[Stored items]
******************************

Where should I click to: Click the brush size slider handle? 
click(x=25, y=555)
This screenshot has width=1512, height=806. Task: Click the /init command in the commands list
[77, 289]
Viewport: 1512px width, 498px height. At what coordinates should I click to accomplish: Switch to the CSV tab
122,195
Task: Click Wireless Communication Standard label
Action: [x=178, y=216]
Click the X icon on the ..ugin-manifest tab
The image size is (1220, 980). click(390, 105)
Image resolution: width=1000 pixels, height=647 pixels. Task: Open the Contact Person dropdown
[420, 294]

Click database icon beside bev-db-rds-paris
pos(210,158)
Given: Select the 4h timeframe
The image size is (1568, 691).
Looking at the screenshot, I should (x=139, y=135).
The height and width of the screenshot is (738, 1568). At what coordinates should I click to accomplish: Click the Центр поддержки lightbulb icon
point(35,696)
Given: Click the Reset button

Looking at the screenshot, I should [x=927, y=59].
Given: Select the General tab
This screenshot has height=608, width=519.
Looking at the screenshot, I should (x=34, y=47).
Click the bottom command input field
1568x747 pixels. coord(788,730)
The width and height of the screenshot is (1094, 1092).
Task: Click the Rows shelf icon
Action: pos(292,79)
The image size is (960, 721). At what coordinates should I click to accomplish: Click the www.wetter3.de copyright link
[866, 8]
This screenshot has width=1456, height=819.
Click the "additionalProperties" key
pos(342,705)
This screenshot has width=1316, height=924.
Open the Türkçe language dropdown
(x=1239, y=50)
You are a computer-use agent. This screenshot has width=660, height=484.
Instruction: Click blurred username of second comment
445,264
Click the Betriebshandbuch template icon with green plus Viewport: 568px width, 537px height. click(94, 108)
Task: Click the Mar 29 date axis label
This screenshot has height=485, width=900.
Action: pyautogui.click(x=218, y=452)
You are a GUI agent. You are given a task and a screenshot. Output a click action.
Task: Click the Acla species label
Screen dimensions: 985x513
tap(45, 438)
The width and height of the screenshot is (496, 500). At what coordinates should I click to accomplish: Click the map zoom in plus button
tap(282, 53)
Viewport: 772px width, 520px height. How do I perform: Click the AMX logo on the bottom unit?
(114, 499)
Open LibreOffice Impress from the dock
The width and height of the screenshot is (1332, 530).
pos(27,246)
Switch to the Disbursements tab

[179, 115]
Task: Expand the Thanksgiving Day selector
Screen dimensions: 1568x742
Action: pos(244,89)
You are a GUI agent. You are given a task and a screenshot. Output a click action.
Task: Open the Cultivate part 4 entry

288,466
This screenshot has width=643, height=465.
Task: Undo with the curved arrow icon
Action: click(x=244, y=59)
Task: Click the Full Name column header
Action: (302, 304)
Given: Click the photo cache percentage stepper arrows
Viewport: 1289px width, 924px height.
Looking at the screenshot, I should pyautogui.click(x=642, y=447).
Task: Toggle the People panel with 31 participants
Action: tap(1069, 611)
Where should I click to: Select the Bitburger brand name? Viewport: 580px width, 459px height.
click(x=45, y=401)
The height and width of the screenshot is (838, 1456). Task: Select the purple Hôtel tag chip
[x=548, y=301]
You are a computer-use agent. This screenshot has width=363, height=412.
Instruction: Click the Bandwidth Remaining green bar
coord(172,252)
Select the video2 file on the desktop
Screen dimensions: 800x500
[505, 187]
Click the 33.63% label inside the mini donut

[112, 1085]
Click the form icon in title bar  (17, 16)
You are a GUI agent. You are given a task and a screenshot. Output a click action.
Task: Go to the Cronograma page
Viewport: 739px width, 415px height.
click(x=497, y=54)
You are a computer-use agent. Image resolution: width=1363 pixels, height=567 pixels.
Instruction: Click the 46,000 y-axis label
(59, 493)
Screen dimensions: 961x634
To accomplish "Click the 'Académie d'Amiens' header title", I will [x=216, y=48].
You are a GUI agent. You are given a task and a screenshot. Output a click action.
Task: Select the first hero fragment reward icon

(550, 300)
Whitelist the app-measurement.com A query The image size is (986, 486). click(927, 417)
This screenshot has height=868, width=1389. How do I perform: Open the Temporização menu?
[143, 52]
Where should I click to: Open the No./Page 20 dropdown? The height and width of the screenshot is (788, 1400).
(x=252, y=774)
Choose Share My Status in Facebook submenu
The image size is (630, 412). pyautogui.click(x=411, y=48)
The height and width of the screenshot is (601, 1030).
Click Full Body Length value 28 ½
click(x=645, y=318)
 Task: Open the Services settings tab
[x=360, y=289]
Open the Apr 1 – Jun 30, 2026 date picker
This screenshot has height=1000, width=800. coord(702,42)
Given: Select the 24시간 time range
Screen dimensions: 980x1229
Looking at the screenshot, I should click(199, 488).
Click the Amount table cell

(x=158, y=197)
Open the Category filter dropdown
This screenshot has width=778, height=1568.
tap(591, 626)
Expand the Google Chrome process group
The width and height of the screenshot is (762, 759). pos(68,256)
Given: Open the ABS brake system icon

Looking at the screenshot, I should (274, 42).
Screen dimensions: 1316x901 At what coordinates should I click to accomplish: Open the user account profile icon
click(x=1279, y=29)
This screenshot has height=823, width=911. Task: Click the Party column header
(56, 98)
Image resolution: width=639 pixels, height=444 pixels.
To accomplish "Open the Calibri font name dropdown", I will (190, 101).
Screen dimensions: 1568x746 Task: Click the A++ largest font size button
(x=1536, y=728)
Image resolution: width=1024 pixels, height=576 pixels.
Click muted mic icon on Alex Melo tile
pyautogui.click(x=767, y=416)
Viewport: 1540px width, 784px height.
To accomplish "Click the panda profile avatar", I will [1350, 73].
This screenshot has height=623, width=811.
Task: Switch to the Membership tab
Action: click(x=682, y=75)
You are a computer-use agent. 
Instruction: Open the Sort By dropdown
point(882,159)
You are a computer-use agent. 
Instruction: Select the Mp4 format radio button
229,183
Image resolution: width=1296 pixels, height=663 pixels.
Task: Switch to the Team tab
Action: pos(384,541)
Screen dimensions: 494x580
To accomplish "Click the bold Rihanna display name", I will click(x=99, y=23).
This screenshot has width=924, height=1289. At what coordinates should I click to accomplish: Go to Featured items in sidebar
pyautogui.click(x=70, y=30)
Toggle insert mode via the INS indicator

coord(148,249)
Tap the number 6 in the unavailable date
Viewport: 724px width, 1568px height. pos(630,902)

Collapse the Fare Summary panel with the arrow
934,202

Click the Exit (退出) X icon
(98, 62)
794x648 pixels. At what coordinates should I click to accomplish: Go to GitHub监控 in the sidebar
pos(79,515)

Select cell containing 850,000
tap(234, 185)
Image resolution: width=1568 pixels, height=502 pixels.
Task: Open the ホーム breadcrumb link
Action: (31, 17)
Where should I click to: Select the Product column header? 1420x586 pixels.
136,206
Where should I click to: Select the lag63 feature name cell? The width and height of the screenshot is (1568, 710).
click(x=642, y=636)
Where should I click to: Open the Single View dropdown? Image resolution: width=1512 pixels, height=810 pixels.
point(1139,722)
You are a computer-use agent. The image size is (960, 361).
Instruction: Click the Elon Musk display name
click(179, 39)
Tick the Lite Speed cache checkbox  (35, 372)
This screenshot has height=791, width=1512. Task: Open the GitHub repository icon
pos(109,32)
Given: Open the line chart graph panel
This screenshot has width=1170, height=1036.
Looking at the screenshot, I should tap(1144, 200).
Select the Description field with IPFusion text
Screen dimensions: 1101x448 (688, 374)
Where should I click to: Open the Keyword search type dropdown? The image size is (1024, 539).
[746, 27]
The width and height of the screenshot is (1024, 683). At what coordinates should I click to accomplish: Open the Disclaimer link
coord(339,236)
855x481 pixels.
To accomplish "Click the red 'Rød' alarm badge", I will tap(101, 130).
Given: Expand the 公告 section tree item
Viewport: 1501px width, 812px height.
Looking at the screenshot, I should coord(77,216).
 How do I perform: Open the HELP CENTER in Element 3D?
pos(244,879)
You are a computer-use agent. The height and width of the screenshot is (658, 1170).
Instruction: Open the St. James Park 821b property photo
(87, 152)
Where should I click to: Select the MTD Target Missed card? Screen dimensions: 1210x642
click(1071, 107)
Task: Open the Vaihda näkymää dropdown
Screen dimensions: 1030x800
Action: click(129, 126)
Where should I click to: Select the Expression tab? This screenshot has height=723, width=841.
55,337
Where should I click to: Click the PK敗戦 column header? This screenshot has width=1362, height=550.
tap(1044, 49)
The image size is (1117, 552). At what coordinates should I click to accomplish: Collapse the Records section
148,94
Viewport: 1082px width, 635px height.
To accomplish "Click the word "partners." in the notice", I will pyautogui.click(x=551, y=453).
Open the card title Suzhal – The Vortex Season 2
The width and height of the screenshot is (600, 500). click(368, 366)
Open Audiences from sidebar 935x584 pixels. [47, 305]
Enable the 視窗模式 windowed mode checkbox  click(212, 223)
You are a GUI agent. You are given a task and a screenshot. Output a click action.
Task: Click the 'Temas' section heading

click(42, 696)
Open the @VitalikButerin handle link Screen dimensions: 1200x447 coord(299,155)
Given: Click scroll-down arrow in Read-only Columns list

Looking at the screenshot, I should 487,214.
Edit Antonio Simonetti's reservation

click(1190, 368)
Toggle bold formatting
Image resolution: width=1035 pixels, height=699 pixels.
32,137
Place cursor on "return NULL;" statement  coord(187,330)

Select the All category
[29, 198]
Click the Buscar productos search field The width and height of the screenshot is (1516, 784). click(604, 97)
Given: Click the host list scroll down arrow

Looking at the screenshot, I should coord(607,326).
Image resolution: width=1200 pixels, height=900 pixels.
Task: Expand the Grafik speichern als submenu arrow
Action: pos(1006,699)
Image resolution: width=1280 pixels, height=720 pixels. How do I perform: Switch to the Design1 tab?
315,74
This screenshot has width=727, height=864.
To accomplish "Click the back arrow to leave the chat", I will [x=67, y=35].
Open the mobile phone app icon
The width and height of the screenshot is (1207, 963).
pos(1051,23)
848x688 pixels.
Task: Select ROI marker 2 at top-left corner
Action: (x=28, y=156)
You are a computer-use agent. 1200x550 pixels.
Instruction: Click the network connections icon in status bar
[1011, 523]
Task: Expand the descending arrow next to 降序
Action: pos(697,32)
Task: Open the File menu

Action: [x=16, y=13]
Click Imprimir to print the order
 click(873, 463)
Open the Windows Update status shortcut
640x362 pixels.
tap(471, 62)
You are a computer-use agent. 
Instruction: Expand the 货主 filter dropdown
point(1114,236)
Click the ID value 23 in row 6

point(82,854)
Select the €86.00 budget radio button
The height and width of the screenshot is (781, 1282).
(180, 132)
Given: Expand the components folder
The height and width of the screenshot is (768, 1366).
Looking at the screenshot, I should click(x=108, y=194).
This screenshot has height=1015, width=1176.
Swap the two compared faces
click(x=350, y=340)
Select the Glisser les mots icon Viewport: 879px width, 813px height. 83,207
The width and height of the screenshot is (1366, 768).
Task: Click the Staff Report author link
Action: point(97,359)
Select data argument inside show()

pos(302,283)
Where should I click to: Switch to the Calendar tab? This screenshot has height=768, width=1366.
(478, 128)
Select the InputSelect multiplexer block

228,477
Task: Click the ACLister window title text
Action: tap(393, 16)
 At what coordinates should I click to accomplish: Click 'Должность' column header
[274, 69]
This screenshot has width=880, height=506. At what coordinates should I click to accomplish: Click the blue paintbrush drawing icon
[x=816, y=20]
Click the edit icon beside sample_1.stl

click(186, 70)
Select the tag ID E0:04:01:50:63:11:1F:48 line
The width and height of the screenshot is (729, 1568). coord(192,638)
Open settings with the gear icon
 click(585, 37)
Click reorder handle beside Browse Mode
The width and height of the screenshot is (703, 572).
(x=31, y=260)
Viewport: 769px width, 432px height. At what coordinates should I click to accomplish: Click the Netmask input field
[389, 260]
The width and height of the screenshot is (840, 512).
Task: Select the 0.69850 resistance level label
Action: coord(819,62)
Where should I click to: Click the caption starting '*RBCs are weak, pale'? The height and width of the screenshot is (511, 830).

******************************

*EXERCISE REQUIREMENTS*.
Whenever a line in the entries holds the word "checkbox", copy that line.

*RESULT OF THE TASK*.
Tick the Lite Speed cache checkbox  (35, 372)
Enable the 視窗模式 windowed mode checkbox  click(212, 223)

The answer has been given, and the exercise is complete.